(Saved data entries)
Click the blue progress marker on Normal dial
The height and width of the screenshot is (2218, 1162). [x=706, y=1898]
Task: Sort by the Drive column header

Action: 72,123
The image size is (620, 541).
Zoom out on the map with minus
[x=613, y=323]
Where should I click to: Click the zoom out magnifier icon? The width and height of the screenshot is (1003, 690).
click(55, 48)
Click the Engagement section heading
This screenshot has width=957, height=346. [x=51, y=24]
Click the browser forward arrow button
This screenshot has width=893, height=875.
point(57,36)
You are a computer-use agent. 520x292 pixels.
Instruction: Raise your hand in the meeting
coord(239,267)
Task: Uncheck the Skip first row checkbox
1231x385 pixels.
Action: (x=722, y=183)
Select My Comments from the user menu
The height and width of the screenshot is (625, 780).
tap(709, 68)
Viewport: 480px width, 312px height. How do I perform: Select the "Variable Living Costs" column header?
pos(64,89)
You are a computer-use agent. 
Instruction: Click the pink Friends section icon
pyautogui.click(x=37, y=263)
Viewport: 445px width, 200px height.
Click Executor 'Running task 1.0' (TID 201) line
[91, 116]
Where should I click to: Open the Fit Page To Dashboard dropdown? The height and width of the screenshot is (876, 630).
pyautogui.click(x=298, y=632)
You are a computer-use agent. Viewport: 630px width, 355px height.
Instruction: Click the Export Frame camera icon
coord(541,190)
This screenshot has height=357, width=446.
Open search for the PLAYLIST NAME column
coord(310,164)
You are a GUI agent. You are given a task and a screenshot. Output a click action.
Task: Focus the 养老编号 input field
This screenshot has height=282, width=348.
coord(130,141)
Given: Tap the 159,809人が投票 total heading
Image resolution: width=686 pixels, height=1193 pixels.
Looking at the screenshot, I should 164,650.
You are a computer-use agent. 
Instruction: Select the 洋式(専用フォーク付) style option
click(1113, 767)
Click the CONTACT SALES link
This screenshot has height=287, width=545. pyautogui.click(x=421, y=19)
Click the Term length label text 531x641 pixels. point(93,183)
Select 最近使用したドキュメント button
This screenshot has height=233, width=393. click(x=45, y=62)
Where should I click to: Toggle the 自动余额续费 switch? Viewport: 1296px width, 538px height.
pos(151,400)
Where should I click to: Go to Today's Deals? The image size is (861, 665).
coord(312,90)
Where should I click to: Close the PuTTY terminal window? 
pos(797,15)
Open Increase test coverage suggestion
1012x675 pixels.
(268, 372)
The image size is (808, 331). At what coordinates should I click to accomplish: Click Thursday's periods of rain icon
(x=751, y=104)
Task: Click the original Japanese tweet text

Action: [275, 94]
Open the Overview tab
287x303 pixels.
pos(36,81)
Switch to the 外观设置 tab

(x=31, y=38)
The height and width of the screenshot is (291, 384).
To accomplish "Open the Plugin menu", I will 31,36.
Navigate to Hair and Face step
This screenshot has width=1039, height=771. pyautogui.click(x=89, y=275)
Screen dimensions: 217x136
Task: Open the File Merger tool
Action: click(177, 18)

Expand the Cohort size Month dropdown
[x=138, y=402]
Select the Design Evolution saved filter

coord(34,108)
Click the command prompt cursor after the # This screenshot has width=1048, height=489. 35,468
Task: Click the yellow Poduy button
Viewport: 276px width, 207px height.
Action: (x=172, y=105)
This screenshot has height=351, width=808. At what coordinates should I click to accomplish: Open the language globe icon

How to complete this task: What is wanted is every line above, written out exactly.

Written response:
Click the blue progress marker on Normal dial
The height and width of the screenshot is (2218, 1162). [x=706, y=1898]
Task: Sort by the Drive column header

Action: 72,123
The image size is (620, 541).
Zoom out on the map with minus
[x=613, y=323]
Where should I click to: Click the zoom out magnifier icon? The width and height of the screenshot is (1003, 690).
click(55, 48)
Click the Engagement section heading
This screenshot has width=957, height=346. [x=51, y=24]
Click the browser forward arrow button
This screenshot has width=893, height=875.
point(57,36)
You are a computer-use agent. 520x292 pixels.
Instruction: Raise your hand in the meeting
coord(239,267)
Task: Uncheck the Skip first row checkbox
1231x385 pixels.
Action: (x=722, y=183)
Select My Comments from the user menu
The height and width of the screenshot is (625, 780).
tap(709, 68)
Viewport: 480px width, 312px height. How do I perform: Select the "Variable Living Costs" column header?
pos(64,89)
You are a computer-use agent. 
Instruction: Click the pink Friends section icon
pyautogui.click(x=37, y=263)
Viewport: 445px width, 200px height.
Click Executor 'Running task 1.0' (TID 201) line
[91, 116]
Where should I click to: Open the Fit Page To Dashboard dropdown? The height and width of the screenshot is (876, 630).
pyautogui.click(x=298, y=632)
You are a computer-use agent. Viewport: 630px width, 355px height.
Instruction: Click the Export Frame camera icon
coord(541,190)
This screenshot has height=357, width=446.
Open search for the PLAYLIST NAME column
coord(310,164)
You are a GUI agent. You are given a task and a screenshot. Output a click action.
Task: Focus the 养老编号 input field
This screenshot has height=282, width=348.
coord(130,141)
Given: Tap the 159,809人が投票 total heading
Image resolution: width=686 pixels, height=1193 pixels.
Looking at the screenshot, I should 164,650.
You are a computer-use agent. 
Instruction: Select the 洋式(専用フォーク付) style option
click(1113, 767)
Click the CONTACT SALES link
This screenshot has height=287, width=545. pyautogui.click(x=421, y=19)
Click the Term length label text 531x641 pixels. point(93,183)
Select 最近使用したドキュメント button
This screenshot has height=233, width=393. click(x=45, y=62)
Where should I click to: Toggle the 自动余额续费 switch? Viewport: 1296px width, 538px height.
pos(151,400)
Where should I click to: Go to Today's Deals? The image size is (861, 665).
coord(312,90)
Where should I click to: Close the PuTTY terminal window? 
pos(797,15)
Open Increase test coverage suggestion
1012x675 pixels.
(268, 372)
The image size is (808, 331). At what coordinates should I click to accomplish: Click Thursday's periods of rain icon
(x=751, y=104)
Task: Click the original Japanese tweet text

Action: [275, 94]
Open the Overview tab
287x303 pixels.
pos(36,81)
Switch to the 外观设置 tab

(x=31, y=38)
The height and width of the screenshot is (291, 384).
To accomplish "Open the Plugin menu", I will 31,36.
Navigate to Hair and Face step
This screenshot has width=1039, height=771. pyautogui.click(x=89, y=275)
Screen dimensions: 217x136
Task: Open the File Merger tool
Action: click(177, 18)

Expand the Cohort size Month dropdown
[x=138, y=402]
Select the Design Evolution saved filter

coord(34,108)
Click the command prompt cursor after the # This screenshot has width=1048, height=489. 35,468
Task: Click the yellow Poduy button
Viewport: 276px width, 207px height.
Action: (x=172, y=105)
This screenshot has height=351, width=808. At what coordinates should I click to accomplish: Open the language globe icon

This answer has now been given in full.